Now, firstly, the final few issues of Claremont's run were an editorially-mandated reset button, putting Xavier back in his wheelchair, moving the team back to the mansion, and all that. So to be honest, if we're going to do this thing at all, I'd rather have seen it pick up with Claremont's original proposed ending to the Muir Island Saga.
But secondly, the project illustrates Claremont's weirdly marginal position in the X-books these days. In the seventies and eighties, he was the writer who turned the X-Men from an obscure failed property into the defining team book of their time. Now, he's writing strange little fringe properties like Exiles, GeNext and X-Men Forever, apparently aimed at a dwindling audience who think the franchise took a terrible wrong turn eighteen years ago. And you can make a strong case that it did - but it's a bit late to do anything about it now. Quite honestly, I can't help but find something a little bit sad about seeing Claremont forever replaying iterations of his past glories. At this stage in his career, I'd really rather see him go off and make something completely new, instead of playing the nostalgia circuit like this.
New Exiles seems to have been conceived, sensibly enough, as a playpen for Claremont to do what he wanted in his own little corner of the Marvel Universe, visiting parallel worlds and showing us new versions of characters he created. I recall seeing an interview where Claremont explained that the use of his own past creations was an editorial mandate, rather than his own choice; in any event, it's a rule that he interprets fairly loosely, as some of these characters have little in common with their namesakes.
And to give it its due, the book generally read like the work of somebody who was having some fun. But for the most part, the stories weren't great. Much of the time, it felt as though a bunch of randomly selected concepts had been fed through a blender. The final arc, with an army of lizards in Iron Man costume and another army of Daughters of the Dragon, and a bunch of Shi'ar Death Commandos made up of X-Men, and a plot loosely echoing something he wrote in the late seventies, was very much like that. Plenty of ideas, yes; none of them fundamentally bad; but no sense that it adds up to anything in particular.
Issue #18 is a final issue of the old school, apparently racing its way through the stories that the book would have been telling if it hadn't been cancelled due to low sales. (They're replacing it with another Exiles book.) So, Gambit inherits the throne of his world. Valeria Richards joins the team, paying off a subplot from the recent annual. Sabretooth and Psylocke hook up. Sage becomes a literal living computer. Rogue leaves the team to marry a lizard. And everyone more or less lives happily ever after.
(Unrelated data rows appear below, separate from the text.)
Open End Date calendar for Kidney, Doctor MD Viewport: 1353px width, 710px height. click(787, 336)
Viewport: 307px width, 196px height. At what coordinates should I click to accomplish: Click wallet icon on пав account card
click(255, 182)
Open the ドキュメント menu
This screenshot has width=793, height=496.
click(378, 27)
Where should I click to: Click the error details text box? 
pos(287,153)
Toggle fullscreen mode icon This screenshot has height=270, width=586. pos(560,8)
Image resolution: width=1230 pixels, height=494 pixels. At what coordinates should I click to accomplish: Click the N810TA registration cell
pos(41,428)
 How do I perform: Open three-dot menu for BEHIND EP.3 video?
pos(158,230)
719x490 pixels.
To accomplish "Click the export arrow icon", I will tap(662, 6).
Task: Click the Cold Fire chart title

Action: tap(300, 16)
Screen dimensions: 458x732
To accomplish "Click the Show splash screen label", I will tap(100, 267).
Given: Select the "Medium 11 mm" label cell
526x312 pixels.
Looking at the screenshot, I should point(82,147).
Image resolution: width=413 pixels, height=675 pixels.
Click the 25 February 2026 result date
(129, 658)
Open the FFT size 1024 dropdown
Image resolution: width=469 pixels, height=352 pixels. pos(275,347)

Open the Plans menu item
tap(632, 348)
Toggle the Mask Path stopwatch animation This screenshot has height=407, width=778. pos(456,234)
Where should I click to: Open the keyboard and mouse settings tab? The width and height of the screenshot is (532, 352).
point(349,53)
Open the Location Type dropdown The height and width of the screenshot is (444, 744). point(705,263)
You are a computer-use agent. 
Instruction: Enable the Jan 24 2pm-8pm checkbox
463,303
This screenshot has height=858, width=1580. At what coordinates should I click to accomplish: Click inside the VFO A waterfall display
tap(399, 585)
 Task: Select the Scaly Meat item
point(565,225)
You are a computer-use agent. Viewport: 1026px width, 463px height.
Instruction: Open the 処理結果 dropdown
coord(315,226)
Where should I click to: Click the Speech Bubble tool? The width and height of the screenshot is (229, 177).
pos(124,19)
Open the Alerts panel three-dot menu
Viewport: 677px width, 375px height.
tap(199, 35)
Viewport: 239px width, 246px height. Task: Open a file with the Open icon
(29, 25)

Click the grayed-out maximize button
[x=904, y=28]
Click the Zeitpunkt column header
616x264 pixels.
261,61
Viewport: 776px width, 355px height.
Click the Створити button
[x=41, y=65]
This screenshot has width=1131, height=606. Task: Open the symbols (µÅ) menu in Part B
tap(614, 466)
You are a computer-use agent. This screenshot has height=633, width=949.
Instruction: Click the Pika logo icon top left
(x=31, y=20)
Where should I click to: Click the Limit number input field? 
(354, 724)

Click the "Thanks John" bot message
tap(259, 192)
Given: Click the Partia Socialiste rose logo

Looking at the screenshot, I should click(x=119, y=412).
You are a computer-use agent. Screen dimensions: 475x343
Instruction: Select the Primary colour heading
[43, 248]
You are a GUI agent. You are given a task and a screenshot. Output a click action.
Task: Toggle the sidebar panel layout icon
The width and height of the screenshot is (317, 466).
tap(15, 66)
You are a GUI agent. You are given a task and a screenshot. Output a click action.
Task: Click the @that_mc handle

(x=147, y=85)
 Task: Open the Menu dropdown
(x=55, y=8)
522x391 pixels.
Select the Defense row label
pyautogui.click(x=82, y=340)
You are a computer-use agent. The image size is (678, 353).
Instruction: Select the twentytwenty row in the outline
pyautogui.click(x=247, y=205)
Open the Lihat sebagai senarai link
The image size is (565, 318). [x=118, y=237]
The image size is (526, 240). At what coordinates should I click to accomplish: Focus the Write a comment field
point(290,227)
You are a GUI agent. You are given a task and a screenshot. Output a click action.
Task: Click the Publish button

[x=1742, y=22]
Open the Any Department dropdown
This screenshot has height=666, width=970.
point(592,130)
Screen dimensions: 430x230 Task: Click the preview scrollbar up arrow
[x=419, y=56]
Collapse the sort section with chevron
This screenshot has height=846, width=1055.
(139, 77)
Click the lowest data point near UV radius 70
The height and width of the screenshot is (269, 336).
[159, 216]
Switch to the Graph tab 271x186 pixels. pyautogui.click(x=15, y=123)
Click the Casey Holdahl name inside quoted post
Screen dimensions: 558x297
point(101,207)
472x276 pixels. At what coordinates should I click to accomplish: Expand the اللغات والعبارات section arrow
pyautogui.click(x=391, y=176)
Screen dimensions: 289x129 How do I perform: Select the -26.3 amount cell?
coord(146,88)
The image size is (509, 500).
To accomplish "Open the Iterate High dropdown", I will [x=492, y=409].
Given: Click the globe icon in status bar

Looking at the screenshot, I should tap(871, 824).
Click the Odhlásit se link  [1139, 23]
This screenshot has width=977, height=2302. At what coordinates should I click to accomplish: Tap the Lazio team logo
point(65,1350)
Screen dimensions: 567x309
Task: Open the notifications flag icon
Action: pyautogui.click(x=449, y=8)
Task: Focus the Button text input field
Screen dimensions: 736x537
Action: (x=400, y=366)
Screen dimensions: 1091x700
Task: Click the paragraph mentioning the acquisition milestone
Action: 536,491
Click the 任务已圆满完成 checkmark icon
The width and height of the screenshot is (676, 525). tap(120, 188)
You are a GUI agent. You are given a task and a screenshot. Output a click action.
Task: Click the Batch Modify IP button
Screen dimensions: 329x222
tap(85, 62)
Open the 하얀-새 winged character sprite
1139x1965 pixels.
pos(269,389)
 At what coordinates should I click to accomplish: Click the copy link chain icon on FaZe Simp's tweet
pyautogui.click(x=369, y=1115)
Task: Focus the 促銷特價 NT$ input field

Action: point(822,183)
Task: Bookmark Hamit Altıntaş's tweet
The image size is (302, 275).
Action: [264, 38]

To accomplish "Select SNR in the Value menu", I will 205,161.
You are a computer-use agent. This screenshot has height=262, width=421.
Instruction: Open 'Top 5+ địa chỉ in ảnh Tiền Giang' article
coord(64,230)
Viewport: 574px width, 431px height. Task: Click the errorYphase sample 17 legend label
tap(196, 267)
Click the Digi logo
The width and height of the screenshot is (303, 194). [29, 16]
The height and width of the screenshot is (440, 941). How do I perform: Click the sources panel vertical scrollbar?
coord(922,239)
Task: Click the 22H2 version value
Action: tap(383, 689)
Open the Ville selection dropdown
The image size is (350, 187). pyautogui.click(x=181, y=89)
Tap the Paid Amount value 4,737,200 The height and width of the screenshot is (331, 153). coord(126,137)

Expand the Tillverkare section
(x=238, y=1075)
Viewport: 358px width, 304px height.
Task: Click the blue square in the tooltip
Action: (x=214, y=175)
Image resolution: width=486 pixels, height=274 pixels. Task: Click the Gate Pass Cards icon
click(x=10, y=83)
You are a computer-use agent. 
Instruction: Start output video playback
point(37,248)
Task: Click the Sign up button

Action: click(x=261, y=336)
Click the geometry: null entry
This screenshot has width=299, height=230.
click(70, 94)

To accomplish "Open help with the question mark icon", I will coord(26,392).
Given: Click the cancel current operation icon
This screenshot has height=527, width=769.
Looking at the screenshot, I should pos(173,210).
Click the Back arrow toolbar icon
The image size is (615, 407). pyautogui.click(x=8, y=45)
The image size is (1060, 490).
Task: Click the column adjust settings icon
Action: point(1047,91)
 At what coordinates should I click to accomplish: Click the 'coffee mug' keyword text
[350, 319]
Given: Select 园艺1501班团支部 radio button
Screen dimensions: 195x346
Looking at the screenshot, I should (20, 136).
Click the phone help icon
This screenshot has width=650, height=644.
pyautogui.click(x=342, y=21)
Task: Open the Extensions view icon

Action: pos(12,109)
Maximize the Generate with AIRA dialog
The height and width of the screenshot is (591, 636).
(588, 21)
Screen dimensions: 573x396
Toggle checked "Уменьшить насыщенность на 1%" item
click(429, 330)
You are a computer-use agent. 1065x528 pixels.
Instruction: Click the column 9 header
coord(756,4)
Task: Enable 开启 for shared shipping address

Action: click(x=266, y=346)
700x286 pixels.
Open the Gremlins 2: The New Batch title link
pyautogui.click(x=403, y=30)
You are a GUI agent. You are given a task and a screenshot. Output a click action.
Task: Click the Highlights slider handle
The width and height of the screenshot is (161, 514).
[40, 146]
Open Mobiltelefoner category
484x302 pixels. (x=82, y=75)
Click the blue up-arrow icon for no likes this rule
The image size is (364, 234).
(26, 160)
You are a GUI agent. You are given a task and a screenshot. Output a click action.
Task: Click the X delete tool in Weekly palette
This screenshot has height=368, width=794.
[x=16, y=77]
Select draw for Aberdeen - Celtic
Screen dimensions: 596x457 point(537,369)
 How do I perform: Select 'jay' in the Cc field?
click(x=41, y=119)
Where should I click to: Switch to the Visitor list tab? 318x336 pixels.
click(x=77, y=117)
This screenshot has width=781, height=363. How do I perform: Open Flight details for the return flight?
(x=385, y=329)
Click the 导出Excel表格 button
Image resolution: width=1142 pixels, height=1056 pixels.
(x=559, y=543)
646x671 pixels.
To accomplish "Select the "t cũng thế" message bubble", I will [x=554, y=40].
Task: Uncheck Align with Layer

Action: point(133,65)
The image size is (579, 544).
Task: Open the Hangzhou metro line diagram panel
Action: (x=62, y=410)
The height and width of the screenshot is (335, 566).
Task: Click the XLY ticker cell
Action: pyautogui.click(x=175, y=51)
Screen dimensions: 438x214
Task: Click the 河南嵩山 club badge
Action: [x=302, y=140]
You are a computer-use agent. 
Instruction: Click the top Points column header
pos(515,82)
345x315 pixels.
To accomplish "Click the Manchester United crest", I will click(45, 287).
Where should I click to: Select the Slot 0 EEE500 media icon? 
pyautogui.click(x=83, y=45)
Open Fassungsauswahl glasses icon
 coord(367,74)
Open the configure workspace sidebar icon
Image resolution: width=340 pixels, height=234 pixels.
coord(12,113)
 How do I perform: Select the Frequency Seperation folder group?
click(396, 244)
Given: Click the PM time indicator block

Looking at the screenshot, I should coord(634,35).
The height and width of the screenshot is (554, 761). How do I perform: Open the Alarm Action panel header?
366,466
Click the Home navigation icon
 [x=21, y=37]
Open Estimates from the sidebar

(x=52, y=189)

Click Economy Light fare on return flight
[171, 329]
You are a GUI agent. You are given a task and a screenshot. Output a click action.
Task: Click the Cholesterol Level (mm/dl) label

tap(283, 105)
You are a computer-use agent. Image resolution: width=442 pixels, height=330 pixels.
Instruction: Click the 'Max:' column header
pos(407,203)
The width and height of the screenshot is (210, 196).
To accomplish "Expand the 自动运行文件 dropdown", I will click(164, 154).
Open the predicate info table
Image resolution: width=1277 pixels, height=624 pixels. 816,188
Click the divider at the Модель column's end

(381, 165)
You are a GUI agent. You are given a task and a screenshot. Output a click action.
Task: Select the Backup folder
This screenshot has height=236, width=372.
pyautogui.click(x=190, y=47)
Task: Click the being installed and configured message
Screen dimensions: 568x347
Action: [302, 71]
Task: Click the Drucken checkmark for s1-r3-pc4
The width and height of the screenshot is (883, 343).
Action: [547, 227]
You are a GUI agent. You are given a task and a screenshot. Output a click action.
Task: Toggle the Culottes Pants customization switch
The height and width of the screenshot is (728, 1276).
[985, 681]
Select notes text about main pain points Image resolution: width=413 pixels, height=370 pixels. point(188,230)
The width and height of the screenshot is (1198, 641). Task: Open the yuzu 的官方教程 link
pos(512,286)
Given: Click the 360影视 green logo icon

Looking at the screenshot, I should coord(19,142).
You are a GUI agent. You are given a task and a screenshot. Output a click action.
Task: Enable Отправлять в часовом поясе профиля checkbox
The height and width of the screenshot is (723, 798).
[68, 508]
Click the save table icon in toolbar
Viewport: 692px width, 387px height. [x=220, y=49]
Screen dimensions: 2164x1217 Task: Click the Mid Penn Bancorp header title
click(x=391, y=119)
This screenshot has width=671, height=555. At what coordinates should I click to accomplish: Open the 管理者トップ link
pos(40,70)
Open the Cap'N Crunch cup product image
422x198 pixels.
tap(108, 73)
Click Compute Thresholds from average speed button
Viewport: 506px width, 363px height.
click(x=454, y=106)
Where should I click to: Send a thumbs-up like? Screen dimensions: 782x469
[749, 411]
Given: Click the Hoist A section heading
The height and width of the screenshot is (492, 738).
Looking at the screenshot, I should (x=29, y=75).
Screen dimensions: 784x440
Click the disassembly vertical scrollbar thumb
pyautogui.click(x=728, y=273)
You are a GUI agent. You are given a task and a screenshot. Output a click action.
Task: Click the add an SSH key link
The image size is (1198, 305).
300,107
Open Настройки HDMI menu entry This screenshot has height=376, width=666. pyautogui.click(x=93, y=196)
It's very cramped. But you used to see this a lot, back in the days when comics got cancelled at short notice. Faced with the impossible task of wrapping up years of planned stories in 22 pages, writers would frequently just bite the bullet and give you a condensed summary of what was going to happen, so that at least you weren't left hanging. It's not an especially satisfying way of doing it, particularly as the book starts bouncing randomly around disconnected stories in an effort to tell us how everyone would have wound up.
The Psylocke/Sabretooth subplot has some chemistry going for it. Aside from that, though, I can't say any of these stories strike me as a great loss. It looks like, given the chance, the series would simply have drifted on in much the same way. It's a conscientious effort to give loyal readers some sort of resolution, and that's to be applauded; but it doesn't leave me wondering whether Marvel made the right call here.